Complete the following:
1: Please list the seven countries that the article on the U.N. humanitarian appeal names as facing alarming levels of hunger that could tip into famine next year.
2: Using the article on the U.N. humanitarian appeal, answer each question below.
(a) How much money did the U.N. request for next year, and how many people is it meant to support?
(b) How much did the U.N. release from an emergency fund two weeks ago?
(c) How much of the 2020 appeal had the U.N. received by the end of November?

(Extract provided)

The United Nations appealed Tuesday for a record $35 billion to provide life-saving humanitarian support for 160 million people next year, as the economic fallout from the coronavirus pandemic has pushed millions into extreme poverty worldwide.
“Conflict, climate change and COVID-19 have created the greatest humanitarian challenge since the Second World War,” U.N. Secretary-General Antonio Guterres said in a recorded message for the launch of the appeal.
He called on donors to help those at greatest risk “in their darkest hour of need.”
The U.N. says the actual need is even higher — some 235 million people, or one in every 33 people on the planet, requires aid or protection. This is a 40% increase over 2020.
There are more than 63 million confirmed cases worldwide of COVID-19, the disease caused by the coronavirus, according to data from Johns Hopkins University, which has been tracking the pandemic’s spread. Nearly 1.5 million people have died and tens of millions have lost jobs and livelihoods during the lockdowns imposed to stop the virus from spreading.
“It’s not the disease itself, nasty as it may be … that is most hurting people in vulnerable countries. It’s the economic impact,” U.N. humanitarian chief Mark Lowcock told reporters. “Rising food prices, falling incomes, drops in remittances, interrupted vaccination programs, school closures — these hit the poorest people in the poorest countries hardest of all.”
The U.N. has already warned about alarming levels of hunger in seven countries that could tip into famine next year without assistance. They are Afghanistan, Burkina Faso, the Democratic Republic of the Congo, Ethiopia, Nigeria, South Sudan and Yemen. Two weeks ago, the U.N. released $100 million from an emergency fund in a bid to prevent further deterioration.
But dozens of other countries are facing extreme challenges and require increased support.
Lowcock said that for the first time since the 1990s, global levels of extreme poverty will rise, threatening to reverse decades of progress.
“Unless there is support for the poorest countries, their hangover from the pandemic is going to be long and harsh, and it will bring with it chaos and anarchy,” he said.
Lowcock said this is not in the interest of wealthier countries. And while $35 billion may sound like a lot of money, the world’s richest nations have pumped trillions of dollars into their economies to keep their societies afloat.
“As we approach the end of a difficult year, we face a choice as a global community: Are we going to let this pandemic unravel decades of progress, or are we going to act now to do something about it?” he asked.
This year, U.N. humanitarian programs have reached nearly 100 million people in 25 countries. In its 2020 humanitarian appeal, which was revised to include funding for the COVID-19 response, the U.N. asked donors for $39 billion. As of the end of November, it had received $22 billion, leaving some programs severely underfunded.

(End Extract provided)
(Data section)

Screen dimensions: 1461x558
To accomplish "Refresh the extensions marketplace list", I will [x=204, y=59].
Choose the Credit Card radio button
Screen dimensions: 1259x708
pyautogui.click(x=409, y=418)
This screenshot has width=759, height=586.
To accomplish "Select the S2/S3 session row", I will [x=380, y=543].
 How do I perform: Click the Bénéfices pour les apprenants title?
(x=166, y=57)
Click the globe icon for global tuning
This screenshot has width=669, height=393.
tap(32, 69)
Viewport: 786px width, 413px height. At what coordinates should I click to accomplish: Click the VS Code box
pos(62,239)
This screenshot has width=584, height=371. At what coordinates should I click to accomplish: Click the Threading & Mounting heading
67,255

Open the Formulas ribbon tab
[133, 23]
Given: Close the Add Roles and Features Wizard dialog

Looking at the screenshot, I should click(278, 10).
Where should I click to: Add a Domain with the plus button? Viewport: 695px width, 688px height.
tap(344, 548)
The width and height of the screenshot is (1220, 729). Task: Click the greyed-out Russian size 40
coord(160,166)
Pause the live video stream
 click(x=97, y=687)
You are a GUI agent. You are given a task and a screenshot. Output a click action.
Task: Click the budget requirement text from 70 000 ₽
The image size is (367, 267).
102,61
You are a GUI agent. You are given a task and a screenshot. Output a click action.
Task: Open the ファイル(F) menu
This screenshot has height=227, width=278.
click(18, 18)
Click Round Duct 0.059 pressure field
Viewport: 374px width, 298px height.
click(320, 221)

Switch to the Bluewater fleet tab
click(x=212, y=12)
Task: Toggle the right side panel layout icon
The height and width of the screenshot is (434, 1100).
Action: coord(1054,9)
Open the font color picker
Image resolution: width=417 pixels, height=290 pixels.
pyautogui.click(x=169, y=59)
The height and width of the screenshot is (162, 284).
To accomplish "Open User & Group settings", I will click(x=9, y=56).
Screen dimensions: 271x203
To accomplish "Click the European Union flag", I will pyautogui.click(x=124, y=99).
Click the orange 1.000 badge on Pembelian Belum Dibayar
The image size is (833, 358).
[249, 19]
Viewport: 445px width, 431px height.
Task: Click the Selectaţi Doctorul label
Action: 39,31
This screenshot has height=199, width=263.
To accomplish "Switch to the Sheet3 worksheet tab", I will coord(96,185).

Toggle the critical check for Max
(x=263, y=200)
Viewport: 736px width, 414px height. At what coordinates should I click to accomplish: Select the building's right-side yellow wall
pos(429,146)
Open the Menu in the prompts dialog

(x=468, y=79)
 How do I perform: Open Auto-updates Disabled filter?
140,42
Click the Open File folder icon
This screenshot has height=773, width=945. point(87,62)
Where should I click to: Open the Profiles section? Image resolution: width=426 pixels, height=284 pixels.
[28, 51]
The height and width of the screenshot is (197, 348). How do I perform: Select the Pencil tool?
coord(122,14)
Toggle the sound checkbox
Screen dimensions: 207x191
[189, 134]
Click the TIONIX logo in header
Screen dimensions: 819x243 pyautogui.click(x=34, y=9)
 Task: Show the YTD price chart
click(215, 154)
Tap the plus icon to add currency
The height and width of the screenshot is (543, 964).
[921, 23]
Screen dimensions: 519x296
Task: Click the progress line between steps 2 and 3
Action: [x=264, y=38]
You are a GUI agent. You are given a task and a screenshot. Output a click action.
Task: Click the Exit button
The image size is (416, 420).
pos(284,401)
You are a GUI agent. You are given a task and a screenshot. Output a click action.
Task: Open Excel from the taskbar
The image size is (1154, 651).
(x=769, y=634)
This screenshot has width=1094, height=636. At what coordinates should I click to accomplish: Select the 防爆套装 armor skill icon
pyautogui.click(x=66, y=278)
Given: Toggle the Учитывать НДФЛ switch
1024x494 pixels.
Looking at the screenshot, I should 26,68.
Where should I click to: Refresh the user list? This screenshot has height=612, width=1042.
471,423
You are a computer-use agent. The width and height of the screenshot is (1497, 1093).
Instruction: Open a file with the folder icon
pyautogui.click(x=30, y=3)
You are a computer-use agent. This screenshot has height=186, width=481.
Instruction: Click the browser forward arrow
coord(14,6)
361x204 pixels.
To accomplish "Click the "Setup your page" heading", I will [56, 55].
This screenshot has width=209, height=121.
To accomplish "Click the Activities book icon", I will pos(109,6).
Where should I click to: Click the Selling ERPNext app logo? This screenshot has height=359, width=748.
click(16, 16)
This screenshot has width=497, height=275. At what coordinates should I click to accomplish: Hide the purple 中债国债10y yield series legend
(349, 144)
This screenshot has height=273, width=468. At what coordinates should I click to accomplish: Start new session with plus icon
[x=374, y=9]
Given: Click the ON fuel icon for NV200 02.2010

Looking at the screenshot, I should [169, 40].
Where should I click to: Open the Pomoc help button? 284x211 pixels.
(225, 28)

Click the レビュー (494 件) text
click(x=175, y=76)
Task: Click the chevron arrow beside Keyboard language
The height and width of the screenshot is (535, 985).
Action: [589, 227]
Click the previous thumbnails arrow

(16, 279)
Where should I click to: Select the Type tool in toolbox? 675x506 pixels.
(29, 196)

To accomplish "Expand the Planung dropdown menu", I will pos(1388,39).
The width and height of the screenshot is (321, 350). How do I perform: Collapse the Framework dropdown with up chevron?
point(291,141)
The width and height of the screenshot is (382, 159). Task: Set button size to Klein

(End Data section)

Solution set:
1: Afghanistan, Burkina Faso, the Democratic Republic of the Congo, Ethiopia, Nigeria, South Sudan, Yemen

2:
(a) $35 billion, to support 160 million people
(b) $100 million
(c) $22 billion